This figure, therefore, provides strong evidence of the correct operation of the dynamic mechanism, demonstrating the following:

• The system correctly identifies the best-performing cards.
• It applies them to the right functions.
• Produces optimum results in a completely autonomous and material manner.

4.2. Convergence Analysis on Benchmark Functions

To assess the effectiveness of the suggested dynamic SBOA system, based on the dynamic choice of chaotic maps, convergence tests were carried out on a set of ten functions from the CEC series (CEC 2022 Benchmark CEC Classical Benchmark). The aim of this evaluation is to compare the effectiveness of each individual chaotic map (Logistic, Tent, Sine, Henon, Gaussian, and Bernoulli) with the suggested adaptive strategy (“Voted”) implemented within the FPGA architecture. Each function is refined over 500 iterations, and convergence graphs based on fitness (value of the objective function) are recorded for each card. The central element of the analysis is the speed of convergence towards an optimal or near-optimal solution and the stability of this convergence. The adaptive voting system automatically selects the most efficient card at each stage based on the evolution of the performance score, guaranteeing real-time adaptability.

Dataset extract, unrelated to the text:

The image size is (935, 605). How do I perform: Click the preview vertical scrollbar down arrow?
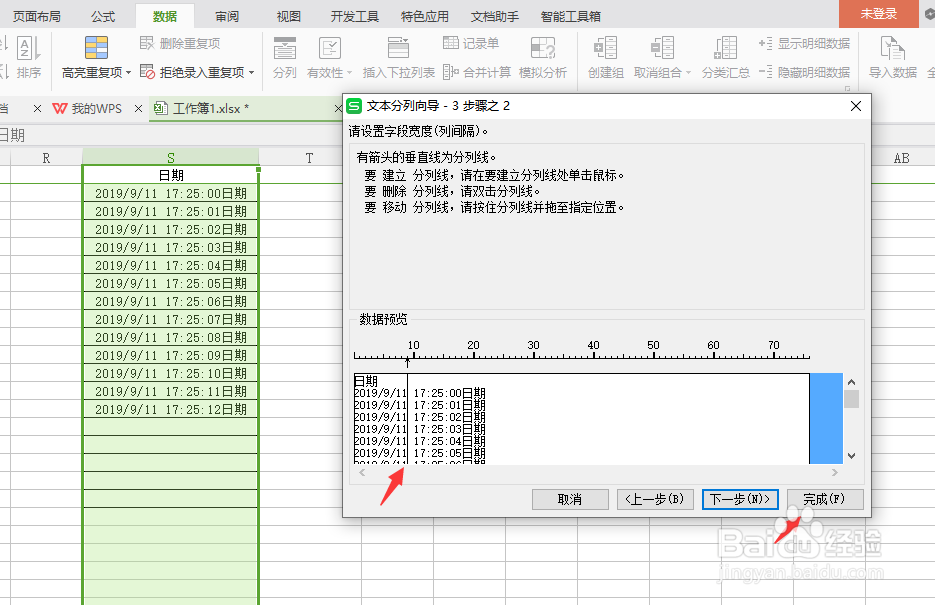tap(851, 455)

After carrying out post-synthesis simulations on Vivado using an FPGA environment [47,48,49,50], we succeeded in obtaining a series of internal signals revealing the dynamic behavior of the proposed SBOA. The main objective of these simulations was to confirm the live convergence dynamics and to examine the effect of the adaptive selection of chaotic maps within the hardware architecture. For the purposes of detailed analysis and clear illustration, the information obtained from the internal signals was collated in an Excel spreadsheet. This contains the fitness values for each iteration relative to each reference function, covering all of the chaotic maps tested, as well as the adaptive version (Voted).

This Excel document was then used as a reference for plotting the convergence curves, function by function, which made it possible to accurately examine the following: (i) the speed of convergence of each map, (ii) the stability of the solution established, and (iii) the ability of the adaptive method to outperform the static alternatives.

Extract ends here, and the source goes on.